Tuesday, August 16, 2011

Umbilical Cords tied tight

It is not like me to leave in the middle of a meeting but it was the best I could do. (It was for parents of new HPU students) Yes, I still have a lot to learn. As a mother, I have gone through many stages of letting go of each of my kids, now all young adults, which we have been calling them that since they were 13 or so, perhaps I ought to say I am a parent of adult children. Back to the meeting: there were at least a half dozen questions about food and the meal plan. We have trained our children to communicate for themselves and now the morning after I realize that many parents have not; these questioners felt they needed to ask these questions for their children instead of letting their kids find out for themselves. Yesterday, I didn’t have much patience or compassion, I wanted to ask, “Does anyone have a pair of scissors, so I can cut these umbilical cords?” Biting my tongue was not enough; I needed to just walk away.

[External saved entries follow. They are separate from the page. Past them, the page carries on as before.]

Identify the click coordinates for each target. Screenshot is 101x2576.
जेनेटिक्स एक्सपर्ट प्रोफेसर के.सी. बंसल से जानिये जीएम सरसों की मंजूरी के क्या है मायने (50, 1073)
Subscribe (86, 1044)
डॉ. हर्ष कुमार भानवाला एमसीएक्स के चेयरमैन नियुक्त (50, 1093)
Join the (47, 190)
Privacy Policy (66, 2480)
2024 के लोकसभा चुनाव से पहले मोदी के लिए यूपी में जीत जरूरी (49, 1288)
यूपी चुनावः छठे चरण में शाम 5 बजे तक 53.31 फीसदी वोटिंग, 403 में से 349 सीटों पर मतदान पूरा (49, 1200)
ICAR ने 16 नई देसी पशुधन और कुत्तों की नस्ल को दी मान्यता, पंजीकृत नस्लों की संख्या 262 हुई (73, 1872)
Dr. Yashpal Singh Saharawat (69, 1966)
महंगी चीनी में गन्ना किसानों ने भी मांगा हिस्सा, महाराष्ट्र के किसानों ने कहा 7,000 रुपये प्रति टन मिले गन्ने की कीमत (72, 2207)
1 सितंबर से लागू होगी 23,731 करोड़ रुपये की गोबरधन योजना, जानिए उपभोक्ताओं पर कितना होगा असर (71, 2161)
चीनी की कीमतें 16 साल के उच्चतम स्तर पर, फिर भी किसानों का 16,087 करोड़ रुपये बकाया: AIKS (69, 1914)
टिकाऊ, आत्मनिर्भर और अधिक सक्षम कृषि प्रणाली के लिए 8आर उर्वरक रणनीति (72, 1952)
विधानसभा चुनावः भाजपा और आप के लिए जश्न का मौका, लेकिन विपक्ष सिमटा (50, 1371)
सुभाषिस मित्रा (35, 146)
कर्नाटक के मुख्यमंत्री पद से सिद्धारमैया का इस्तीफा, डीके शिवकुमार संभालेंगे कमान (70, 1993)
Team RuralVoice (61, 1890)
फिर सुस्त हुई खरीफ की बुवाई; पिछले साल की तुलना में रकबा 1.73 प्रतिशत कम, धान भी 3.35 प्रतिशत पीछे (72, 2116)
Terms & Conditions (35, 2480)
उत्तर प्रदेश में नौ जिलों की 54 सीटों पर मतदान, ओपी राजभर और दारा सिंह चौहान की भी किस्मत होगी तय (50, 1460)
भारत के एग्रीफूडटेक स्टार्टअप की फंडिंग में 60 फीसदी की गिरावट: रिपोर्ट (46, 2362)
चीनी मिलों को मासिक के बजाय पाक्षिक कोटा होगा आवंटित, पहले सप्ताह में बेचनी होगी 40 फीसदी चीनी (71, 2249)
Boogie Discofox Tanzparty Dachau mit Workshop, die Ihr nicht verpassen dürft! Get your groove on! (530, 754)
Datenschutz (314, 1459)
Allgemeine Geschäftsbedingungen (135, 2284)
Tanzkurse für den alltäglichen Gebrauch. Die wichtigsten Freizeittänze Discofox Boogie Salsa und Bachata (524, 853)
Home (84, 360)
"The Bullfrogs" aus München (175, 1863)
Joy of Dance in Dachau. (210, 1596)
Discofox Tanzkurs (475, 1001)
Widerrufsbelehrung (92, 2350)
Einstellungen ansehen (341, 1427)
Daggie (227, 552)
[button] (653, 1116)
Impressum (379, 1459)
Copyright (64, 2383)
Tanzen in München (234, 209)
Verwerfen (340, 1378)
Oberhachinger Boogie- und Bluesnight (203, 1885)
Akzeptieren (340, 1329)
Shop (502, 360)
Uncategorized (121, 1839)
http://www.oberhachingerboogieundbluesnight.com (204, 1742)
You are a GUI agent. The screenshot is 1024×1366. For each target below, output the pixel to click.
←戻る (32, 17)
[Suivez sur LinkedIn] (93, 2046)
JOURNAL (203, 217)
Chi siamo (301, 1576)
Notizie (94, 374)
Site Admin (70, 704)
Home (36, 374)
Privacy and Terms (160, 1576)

As a mother who has educated her children at home, you might think that the launching would be more difficult. Admittedly, this is the most difficult transition in the parenting process for me. There is wisdom in learning from our own emerging adulthood and from those who have already shot their “arrows” out of the quiver. Our children need to learn to navigate through this life. There are two choices: we can send them off with our blessings or we can cling so tightly that they will need to break free. With the latter choice, parents wound their off spring and the relationship often never fully heals. They may never return, if they do return it will not be in a way that brings them back into sweet fellowship with us.

Our children are still dependent on us in a few ways and in many ways they are not. This is a time of finding out who they are. It is the natural course of life. If we want to be there for them, we must lovingly let them go with grace as passionately as we did when we held them so carefully as newborn babies, in awe of the responsibility, filled with joy of this new little life. There is more new life to come with each phase of development. Childhood is the SHORTEST season of life and most kids want to leave it behind and embrace their adulthood. Don’t be the parent who holds them back.